Last week, on Jerusalem Day, Jerusalem Mayor Moshe Lion met with the Ma’ariv daily newspaper to discuss Jerusalem, Jerusalem Day, and Jerusalem since his election in December 2018. You can read the entire interview in Hebrew here.

Interviewer: We didn’t forget that our interview was scheduled in honor of Jerusalem Day…In celebration of this day, we wanted to know what the city’s significant accomplishments have been.

“My biggest achievement this past year is the clean-up revolution in Jerusalem,” he says. “Jerusalem is not as dirty as it was; it is now a clean city. We’ve privatized some services and also increased budgets. As a result of this transformation, Jerusalem is now completely clean, both East and West.”

Interviewer: You mean, the fact that until now we’ve seen a not-so-clean Jerusalem was due solely to a lack of budgets? Because when I asked senior officials in the past, they answered that it was the local mentality, and that there’s nothing to do about it.
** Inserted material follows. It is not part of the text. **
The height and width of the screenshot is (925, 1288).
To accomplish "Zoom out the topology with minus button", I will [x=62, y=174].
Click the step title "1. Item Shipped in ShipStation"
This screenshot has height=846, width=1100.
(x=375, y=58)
“And here you see that really isn’t true. The proof is unequivocal. I can see it in the number of people who compliment me and say thank you, and that’s really exciting to hear. It turned out to be just the opposite: Many residents in all neighborhoods – the secular, ultra-Orthodox, Arab – cared, just like you, about the situation of clean streets in the city. Most of the public is interested in a clean city. And there was a significant revolution, which, of course, included the allocation of tens of millions of shekels to the sanitation department.

Many of these accomplishments have taken place thanks to the activists, from all parts of the city – secular, religious, Haredi Jews and Arabs –  of the Little Prince – Cleaning Up Jerusalem Together initiative. Kol Hakavod, and keep up the good work!